Interestingly, studies have shown that GluA2/GluR2 subunit of AMPA receptors is also miR-181a target [23, 71, 72]. Upon miR-181a expression in neurons GluA2 surface expression and mEPSC frequency significantly decrease and neurons that overexpress this miRNA have fewer and smaller spines which proves miR-181a functional role in the synapse [20]. There are no data that show the relationship of miR-181a-related changes of AMPA receptors and excitotoxicity. Also, due to the different effects of miR-181 in neurons vs. astrocytes, future studies should assess the possible role of miR-181 in cell type specific responses and whether this miRNA influences post-stroke excitotoxicity by affecting glutamate receptors or not. Furthermore, although pretreatment with anti-miR-181a has been tried in some studies, investigation of the effect of application of this astrocyte-enriched miRNA after the onset of ischemia is a pivotal step for manipulating this idea in clinical use.

miR-132’s controversial role in post-ischemic stroke excitotoxic damage

MiR132 is a neuron-specific miRNA and its expression is enriched in the brain [73, 74]. It is mandatory for the proper development, morphogenesis and function of neurons and its dysregulation results in several neurological disorders. It has been lately classified as a ‘neurimmiR’, which acts within and between the neural and immune systems in which via targeting acetylcholinesterase, it reduces brain inflammation and increases acetylcholine [7578]. This miRNA is specifically expressed in active synapses and its knock down causes impaired synapse formation. So, it plays a role in the long term activation of synapse and participates in memorization processes [79, 80].

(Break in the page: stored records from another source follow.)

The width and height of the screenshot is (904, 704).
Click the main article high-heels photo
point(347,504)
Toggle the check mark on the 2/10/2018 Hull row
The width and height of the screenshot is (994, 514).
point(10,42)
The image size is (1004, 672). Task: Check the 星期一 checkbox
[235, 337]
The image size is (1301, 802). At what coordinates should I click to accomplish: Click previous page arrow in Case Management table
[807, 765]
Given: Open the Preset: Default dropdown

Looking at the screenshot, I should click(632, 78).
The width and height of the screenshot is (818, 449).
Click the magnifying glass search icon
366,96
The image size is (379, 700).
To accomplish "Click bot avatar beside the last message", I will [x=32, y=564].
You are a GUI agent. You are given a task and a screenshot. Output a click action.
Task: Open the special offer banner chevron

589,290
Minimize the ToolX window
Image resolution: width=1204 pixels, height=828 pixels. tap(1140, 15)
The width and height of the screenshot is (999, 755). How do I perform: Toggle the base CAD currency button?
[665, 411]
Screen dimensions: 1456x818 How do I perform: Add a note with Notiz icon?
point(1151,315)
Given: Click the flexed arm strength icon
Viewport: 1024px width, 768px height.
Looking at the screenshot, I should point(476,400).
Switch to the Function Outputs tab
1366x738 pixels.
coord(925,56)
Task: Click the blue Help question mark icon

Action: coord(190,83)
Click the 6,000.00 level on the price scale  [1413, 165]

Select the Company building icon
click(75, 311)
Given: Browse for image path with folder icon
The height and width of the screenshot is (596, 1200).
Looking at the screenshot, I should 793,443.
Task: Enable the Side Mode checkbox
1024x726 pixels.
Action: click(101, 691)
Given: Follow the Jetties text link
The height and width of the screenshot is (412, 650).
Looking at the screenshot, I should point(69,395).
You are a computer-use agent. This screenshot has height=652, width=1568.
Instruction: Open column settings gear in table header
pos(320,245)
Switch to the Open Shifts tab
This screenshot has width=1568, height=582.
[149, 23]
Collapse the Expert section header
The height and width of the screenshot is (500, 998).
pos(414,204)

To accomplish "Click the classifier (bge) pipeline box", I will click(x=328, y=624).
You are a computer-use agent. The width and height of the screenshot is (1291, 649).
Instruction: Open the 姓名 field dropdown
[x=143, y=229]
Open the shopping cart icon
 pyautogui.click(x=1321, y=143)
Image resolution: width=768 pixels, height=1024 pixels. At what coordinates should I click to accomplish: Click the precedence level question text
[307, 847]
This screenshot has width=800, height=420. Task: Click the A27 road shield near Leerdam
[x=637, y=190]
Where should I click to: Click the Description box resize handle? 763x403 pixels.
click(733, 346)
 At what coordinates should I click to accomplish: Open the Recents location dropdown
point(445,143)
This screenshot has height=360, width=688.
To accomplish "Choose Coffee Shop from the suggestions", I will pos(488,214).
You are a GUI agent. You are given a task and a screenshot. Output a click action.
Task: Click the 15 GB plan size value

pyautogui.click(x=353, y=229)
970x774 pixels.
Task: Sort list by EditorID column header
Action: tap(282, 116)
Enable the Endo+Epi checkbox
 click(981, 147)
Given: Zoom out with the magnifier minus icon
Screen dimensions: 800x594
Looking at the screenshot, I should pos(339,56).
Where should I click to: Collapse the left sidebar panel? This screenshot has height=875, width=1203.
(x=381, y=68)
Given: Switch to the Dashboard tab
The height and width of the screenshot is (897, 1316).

The role of miR-132 in neuronal death has not yet well understood and some studies indicated that brain-derived neurotrophic factor overexpression during cerebral ischemic attacks, upregulates expression of miR-132 through the MAPK/ERK1/2 pathway in cultured cortical neurons, which in turn induces the expression of NR2A and NR2B subunits of NMDA and GluR1 subunit of AMPA receptors. Hence, the use of miR-132 antagomir in this case may have neuroprotective effects by suppressing glutamate receptor expression, thereby reducing excitotoxicity (Table 1) [23, 81].

Conclusion

miRNAs have emerged as mediators of post-transcriptional silencing of genes in ischemic stroke pathogenesis and pathology. These components exert their effects through changing the transcriptional level of glutamate receptors which are important in post-ischemic stroke excitotoxicity. A growing body of evidence shows that specific miRNAs such as miR-223, miR-181, miR-125a, miR-125b, miR-1000, miR-132 and miR-124a regulate glutamate receptors expression level and excitotoxicity during stroke.

Thus, these miRNAs may also be applied to positively affect stroke outcomes through modulating excitotoxicity. This suggests novel strategies in the treatment of ischemic stroke pathological cascade. However, until now, none of the presented miRNAs and their targets has been proved in the context of ischemic stroke treatment. Besides, the lack of the standardized technology used in different experimental platforms of ischemic stroke mandates the need for more studies in the future.